Output each entry exactly as written.

[DATA TO PROCESS Boundary: Start]

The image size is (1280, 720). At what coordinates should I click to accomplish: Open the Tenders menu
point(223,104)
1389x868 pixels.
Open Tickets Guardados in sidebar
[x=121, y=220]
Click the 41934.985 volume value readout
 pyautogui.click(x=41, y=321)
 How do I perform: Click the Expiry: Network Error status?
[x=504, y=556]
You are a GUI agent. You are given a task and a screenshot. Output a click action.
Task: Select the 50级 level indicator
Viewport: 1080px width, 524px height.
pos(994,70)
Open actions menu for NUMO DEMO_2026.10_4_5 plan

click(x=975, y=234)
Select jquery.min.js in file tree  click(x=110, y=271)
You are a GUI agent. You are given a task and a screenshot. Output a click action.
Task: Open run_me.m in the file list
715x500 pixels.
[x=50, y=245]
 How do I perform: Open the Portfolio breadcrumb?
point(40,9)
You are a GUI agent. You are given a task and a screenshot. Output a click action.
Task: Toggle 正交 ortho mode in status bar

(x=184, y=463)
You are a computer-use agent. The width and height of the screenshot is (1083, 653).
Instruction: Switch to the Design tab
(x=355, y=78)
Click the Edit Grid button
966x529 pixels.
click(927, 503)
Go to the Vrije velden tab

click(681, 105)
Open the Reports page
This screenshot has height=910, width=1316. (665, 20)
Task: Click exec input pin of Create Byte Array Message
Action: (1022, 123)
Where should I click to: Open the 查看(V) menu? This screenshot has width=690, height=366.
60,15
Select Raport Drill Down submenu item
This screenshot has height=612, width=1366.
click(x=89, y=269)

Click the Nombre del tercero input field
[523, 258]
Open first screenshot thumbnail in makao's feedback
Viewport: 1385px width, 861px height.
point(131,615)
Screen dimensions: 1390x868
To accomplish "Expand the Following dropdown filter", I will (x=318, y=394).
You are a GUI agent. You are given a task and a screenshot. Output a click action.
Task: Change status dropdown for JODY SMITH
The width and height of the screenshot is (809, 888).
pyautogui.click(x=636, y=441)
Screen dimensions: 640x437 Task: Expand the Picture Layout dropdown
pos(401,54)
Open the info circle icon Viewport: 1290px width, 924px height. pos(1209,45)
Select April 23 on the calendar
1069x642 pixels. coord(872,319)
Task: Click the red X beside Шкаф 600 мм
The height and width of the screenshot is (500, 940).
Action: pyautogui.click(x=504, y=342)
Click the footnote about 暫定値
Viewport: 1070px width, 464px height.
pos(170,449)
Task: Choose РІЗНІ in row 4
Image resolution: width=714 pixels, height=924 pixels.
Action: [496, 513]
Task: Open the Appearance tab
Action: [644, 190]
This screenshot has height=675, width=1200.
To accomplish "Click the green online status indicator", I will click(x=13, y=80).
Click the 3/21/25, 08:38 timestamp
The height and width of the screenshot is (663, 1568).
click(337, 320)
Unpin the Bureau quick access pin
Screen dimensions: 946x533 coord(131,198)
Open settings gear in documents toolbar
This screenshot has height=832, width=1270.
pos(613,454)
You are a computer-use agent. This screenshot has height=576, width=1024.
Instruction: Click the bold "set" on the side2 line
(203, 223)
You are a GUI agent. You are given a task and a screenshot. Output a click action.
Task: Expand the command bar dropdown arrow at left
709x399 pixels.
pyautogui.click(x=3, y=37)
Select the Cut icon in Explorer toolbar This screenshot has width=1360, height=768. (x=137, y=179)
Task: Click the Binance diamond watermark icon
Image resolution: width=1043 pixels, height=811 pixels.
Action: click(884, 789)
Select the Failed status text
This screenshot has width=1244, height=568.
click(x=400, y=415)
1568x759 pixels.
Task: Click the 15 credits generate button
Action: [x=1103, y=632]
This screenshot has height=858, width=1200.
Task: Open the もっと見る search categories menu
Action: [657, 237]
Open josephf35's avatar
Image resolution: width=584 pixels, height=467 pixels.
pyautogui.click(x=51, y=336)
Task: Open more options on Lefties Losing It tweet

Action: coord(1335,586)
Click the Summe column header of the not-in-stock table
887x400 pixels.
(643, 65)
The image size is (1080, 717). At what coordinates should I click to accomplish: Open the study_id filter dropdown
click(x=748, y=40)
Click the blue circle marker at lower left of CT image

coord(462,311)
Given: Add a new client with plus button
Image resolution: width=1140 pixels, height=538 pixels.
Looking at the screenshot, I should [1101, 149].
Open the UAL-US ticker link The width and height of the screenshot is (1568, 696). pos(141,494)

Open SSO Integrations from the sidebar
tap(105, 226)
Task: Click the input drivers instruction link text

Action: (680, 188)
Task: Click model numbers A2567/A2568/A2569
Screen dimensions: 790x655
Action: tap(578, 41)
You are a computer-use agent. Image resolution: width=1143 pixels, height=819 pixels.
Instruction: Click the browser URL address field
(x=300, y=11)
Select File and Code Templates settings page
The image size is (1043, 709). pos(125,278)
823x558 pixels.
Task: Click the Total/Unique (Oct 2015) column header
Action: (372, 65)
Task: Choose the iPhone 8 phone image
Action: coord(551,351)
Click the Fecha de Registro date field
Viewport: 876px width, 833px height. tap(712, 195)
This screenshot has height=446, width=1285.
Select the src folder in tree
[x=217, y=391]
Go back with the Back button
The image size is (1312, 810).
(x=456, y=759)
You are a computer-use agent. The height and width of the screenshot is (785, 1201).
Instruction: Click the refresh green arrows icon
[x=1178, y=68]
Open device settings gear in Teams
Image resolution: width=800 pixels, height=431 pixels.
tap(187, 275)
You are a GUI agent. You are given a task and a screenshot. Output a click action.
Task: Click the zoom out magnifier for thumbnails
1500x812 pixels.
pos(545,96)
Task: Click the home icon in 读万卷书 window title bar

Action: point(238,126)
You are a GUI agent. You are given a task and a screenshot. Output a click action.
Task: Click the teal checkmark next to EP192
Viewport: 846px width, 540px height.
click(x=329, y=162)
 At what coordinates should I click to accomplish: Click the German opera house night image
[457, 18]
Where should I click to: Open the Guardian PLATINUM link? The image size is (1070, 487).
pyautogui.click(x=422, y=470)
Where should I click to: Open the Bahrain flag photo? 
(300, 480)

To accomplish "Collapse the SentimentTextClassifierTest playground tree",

[DATA TO PROCESS Boundary: End]

■ **ANSWER**:
The image size is (1280, 720). At what coordinates should I click to accomplish: Open the Tenders menu
point(223,104)
1389x868 pixels.
Open Tickets Guardados in sidebar
[x=121, y=220]
Click the 41934.985 volume value readout
 pyautogui.click(x=41, y=321)
 How do I perform: Click the Expiry: Network Error status?
[x=504, y=556]
You are a GUI agent. You are given a task and a screenshot. Output a click action.
Task: Select the 50级 level indicator
Viewport: 1080px width, 524px height.
pos(994,70)
Open actions menu for NUMO DEMO_2026.10_4_5 plan

click(x=975, y=234)
Select jquery.min.js in file tree  click(x=110, y=271)
You are a GUI agent. You are given a task and a screenshot. Output a click action.
Task: Open run_me.m in the file list
715x500 pixels.
[x=50, y=245]
 How do I perform: Open the Portfolio breadcrumb?
point(40,9)
You are a GUI agent. You are given a task and a screenshot. Output a click action.
Task: Toggle 正交 ortho mode in status bar

(x=184, y=463)
You are a computer-use agent. The width and height of the screenshot is (1083, 653).
Instruction: Switch to the Design tab
(x=355, y=78)
Click the Edit Grid button
966x529 pixels.
click(927, 503)
Go to the Vrije velden tab

click(681, 105)
Open the Reports page
This screenshot has height=910, width=1316. (665, 20)
Task: Click exec input pin of Create Byte Array Message
Action: (1022, 123)
Where should I click to: Open the 查看(V) menu? This screenshot has width=690, height=366.
60,15
Select Raport Drill Down submenu item
This screenshot has height=612, width=1366.
click(x=89, y=269)

Click the Nombre del tercero input field
[523, 258]
Open first screenshot thumbnail in makao's feedback
Viewport: 1385px width, 861px height.
point(131,615)
Screen dimensions: 1390x868
To accomplish "Expand the Following dropdown filter", I will (x=318, y=394).
You are a GUI agent. You are given a task and a screenshot. Output a click action.
Task: Change status dropdown for JODY SMITH
The width and height of the screenshot is (809, 888).
pyautogui.click(x=636, y=441)
Screen dimensions: 640x437 Task: Expand the Picture Layout dropdown
pos(401,54)
Open the info circle icon Viewport: 1290px width, 924px height. pos(1209,45)
Select April 23 on the calendar
1069x642 pixels. coord(872,319)
Task: Click the red X beside Шкаф 600 мм
The height and width of the screenshot is (500, 940).
Action: pyautogui.click(x=504, y=342)
Click the footnote about 暫定値
Viewport: 1070px width, 464px height.
pos(170,449)
Task: Choose РІЗНІ in row 4
Image resolution: width=714 pixels, height=924 pixels.
Action: [496, 513]
Task: Open the Appearance tab
Action: [644, 190]
This screenshot has height=675, width=1200.
To accomplish "Click the green online status indicator", I will click(x=13, y=80).
Click the 3/21/25, 08:38 timestamp
The height and width of the screenshot is (663, 1568).
click(337, 320)
Unpin the Bureau quick access pin
Screen dimensions: 946x533 coord(131,198)
Open settings gear in documents toolbar
This screenshot has height=832, width=1270.
pos(613,454)
You are a computer-use agent. This screenshot has height=576, width=1024.
Instruction: Click the bold "set" on the side2 line
(203, 223)
You are a GUI agent. You are given a task and a screenshot. Output a click action.
Task: Expand the command bar dropdown arrow at left
709x399 pixels.
pyautogui.click(x=3, y=37)
Select the Cut icon in Explorer toolbar This screenshot has width=1360, height=768. (x=137, y=179)
Task: Click the Binance diamond watermark icon
Image resolution: width=1043 pixels, height=811 pixels.
Action: click(884, 789)
Select the Failed status text
This screenshot has width=1244, height=568.
click(x=400, y=415)
1568x759 pixels.
Task: Click the 15 credits generate button
Action: [x=1103, y=632]
This screenshot has height=858, width=1200.
Task: Open the もっと見る search categories menu
Action: [657, 237]
Open josephf35's avatar
Image resolution: width=584 pixels, height=467 pixels.
pyautogui.click(x=51, y=336)
Task: Open more options on Lefties Losing It tweet

Action: coord(1335,586)
Click the Summe column header of the not-in-stock table
887x400 pixels.
(643, 65)
The image size is (1080, 717). At what coordinates should I click to accomplish: Open the study_id filter dropdown
click(x=748, y=40)
Click the blue circle marker at lower left of CT image

coord(462,311)
Given: Add a new client with plus button
Image resolution: width=1140 pixels, height=538 pixels.
Looking at the screenshot, I should [1101, 149].
Open the UAL-US ticker link The width and height of the screenshot is (1568, 696). pos(141,494)

Open SSO Integrations from the sidebar
tap(105, 226)
Task: Click the input drivers instruction link text

Action: (680, 188)
Task: Click model numbers A2567/A2568/A2569
Screen dimensions: 790x655
Action: tap(578, 41)
You are a computer-use agent. Image resolution: width=1143 pixels, height=819 pixels.
Instruction: Click the browser URL address field
(x=300, y=11)
Select File and Code Templates settings page
The image size is (1043, 709). pos(125,278)
823x558 pixels.
Task: Click the Total/Unique (Oct 2015) column header
Action: (372, 65)
Task: Choose the iPhone 8 phone image
Action: coord(551,351)
Click the Fecha de Registro date field
Viewport: 876px width, 833px height. tap(712, 195)
This screenshot has height=446, width=1285.
Select the src folder in tree
[x=217, y=391]
Go back with the Back button
The image size is (1312, 810).
(x=456, y=759)
You are a computer-use agent. The height and width of the screenshot is (785, 1201).
Instruction: Click the refresh green arrows icon
[x=1178, y=68]
Open device settings gear in Teams
Image resolution: width=800 pixels, height=431 pixels.
tap(187, 275)
You are a GUI agent. You are given a task and a screenshot. Output a click action.
Task: Click the zoom out magnifier for thumbnails
1500x812 pixels.
pos(545,96)
Task: Click the home icon in 读万卷书 window title bar

Action: point(238,126)
You are a GUI agent. You are given a task and a screenshot. Output a click action.
Task: Click the teal checkmark next to EP192
Viewport: 846px width, 540px height.
click(x=329, y=162)
 At what coordinates should I click to accomplish: Click the German opera house night image
[457, 18]
Where should I click to: Open the Guardian PLATINUM link? The image size is (1070, 487).
pyautogui.click(x=422, y=470)
Where should I click to: Open the Bahrain flag photo? 
(300, 480)

To accomplish "Collapse the SentimentTextClassifierTest playground tree",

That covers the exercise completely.